CLI integration and coverage:

  • Added a new test_cli_integration.rb suite with tests for CLI flags (--strategies, --breakdown, --json) to ensure that .gitattributes overrides are detected, the correct strategy is reported, and JSON output remains accurate.

@DecimalTurn DecimalTurn requested a review from a team as a code owner September 23, 2025 05:04
@Alhadis
Copy link
Collaborator

Alhadis commented Sep 23, 2025

I think it would be clearer to users if we reported "(overridden by [path/to/.gitattributes])" instead of merely "GitAttributes" (as there's really only one that affects Linguist's classification).

So instead of treating linguist-language overrides as a faux-strategy, perhaps tailor the output to include an [overridden] flag, possibly prepended to the strategy that would otherwise have matched in the absence of the override.

@DecimalTurn
Copy link
Contributor Author

DecimalTurn commented Sep 23, 2025

Sounds good, I've made the change to display the information like so:

<FilePath> [<StrategyName> (overridden by .gitattributes)]

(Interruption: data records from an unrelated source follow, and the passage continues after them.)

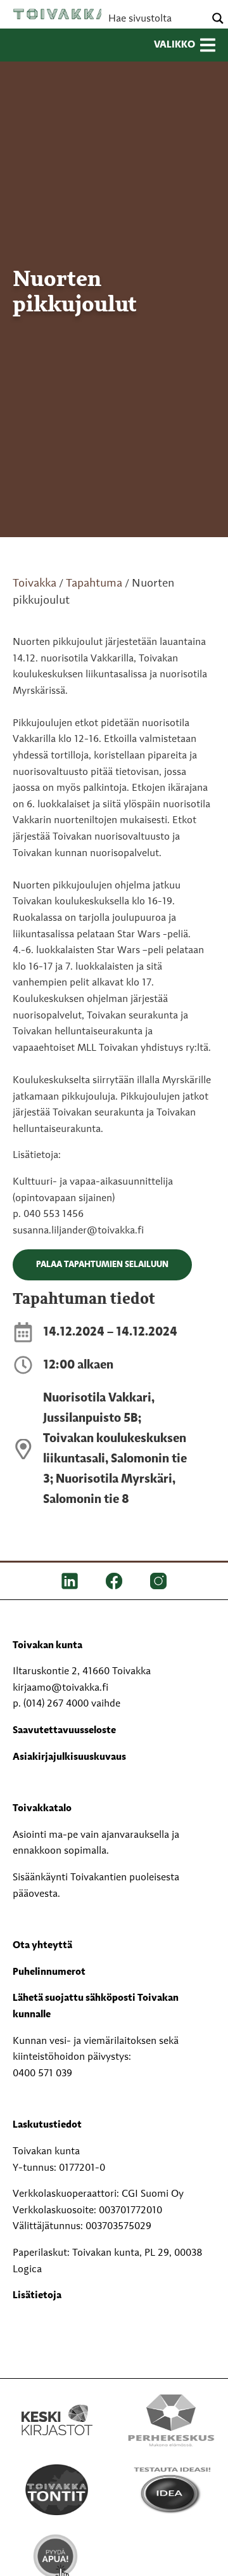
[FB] (114, 1581)
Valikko (174, 45)
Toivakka (60, 14)
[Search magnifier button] (218, 18)
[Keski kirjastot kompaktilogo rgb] (57, 2407)
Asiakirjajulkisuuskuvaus (69, 1757)
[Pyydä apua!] (57, 2559)
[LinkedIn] (69, 1581)
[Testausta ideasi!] (171, 2490)
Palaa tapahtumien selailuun (102, 1264)
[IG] (158, 1581)
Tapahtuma (94, 583)
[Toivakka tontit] (57, 2490)
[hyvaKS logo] (171, 2547)
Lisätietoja (37, 2296)
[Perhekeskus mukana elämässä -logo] (171, 2420)
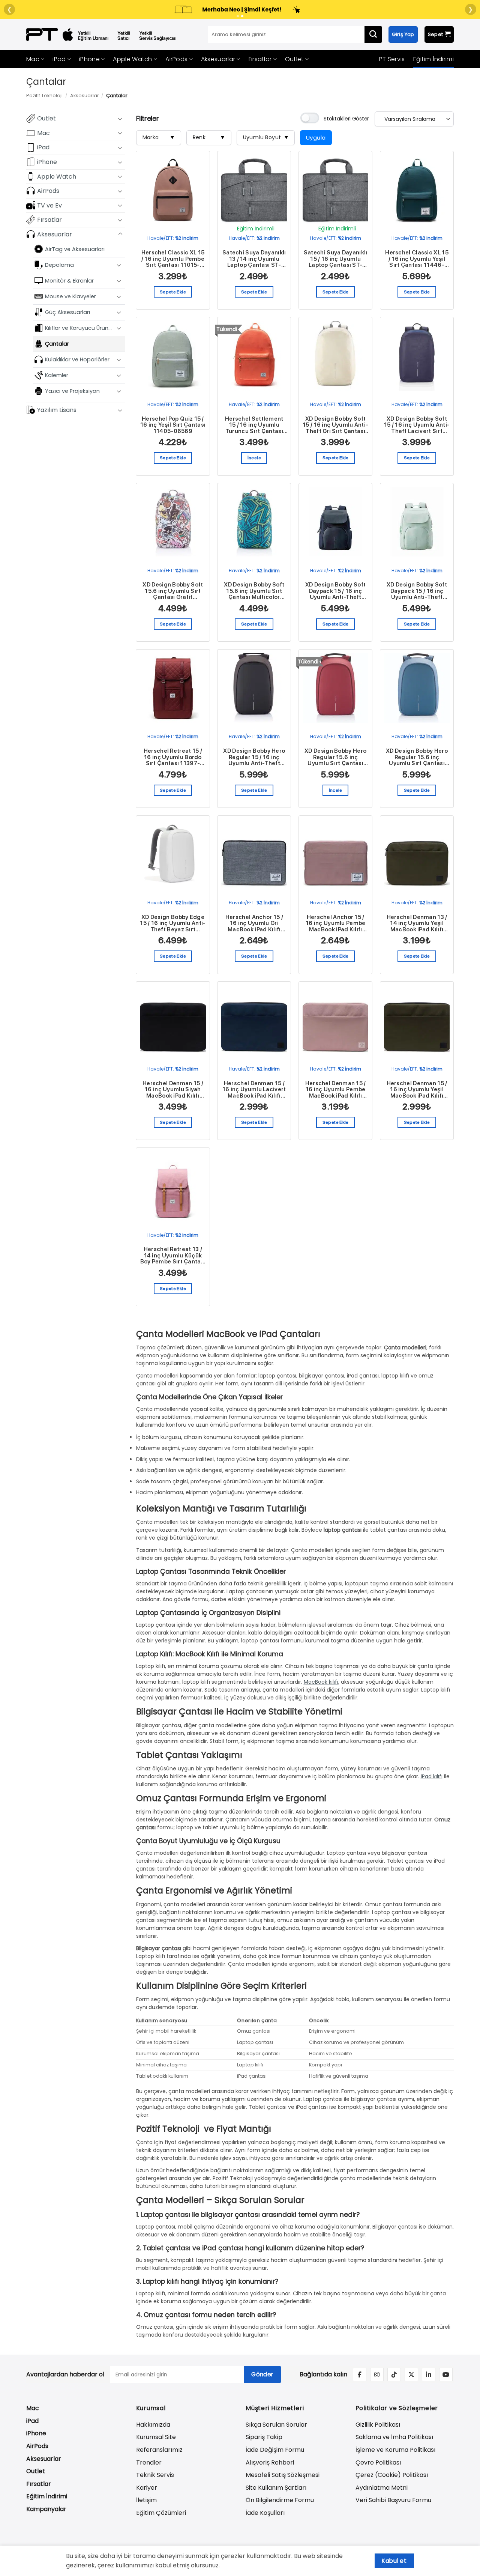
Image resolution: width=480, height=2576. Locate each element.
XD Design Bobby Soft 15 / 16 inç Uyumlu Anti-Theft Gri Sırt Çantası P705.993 (335, 425)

This change means that detection has to take place even when there is an override in order to determine what strategy would be used. However, the changes in e879628 also introduce a check on Linguist.instrumenter to see if its defined before running the full detection (this is equivalent to check if --strategies was specified). This way, we keep the lazy approach if the strategy isn't needed.

Adding the .gitattributes path seems to be too complicated to implement for what it adds, but I'm not against the idea in principle.

@DecimalTurn DecimalTurn changed the title Add .gitattributes override as a strategy Add .gitattributes override mention when returning the strategy Sep 23, 2025
Copy link
Member

@lildude lildude left a comment

Choose a reason for hiding this comment

The reason will be displayed to describe this comment to others. Learn more.

Seems like a good idea to me. Can you please also update the README.md to document and show the output this change introduces.

@DecimalTurn
Copy link
Contributor Author

DecimalTurn commented Oct 9, 2025

Seems like a good idea to me. Can you please also update the README.md to document and show the output this change introduces.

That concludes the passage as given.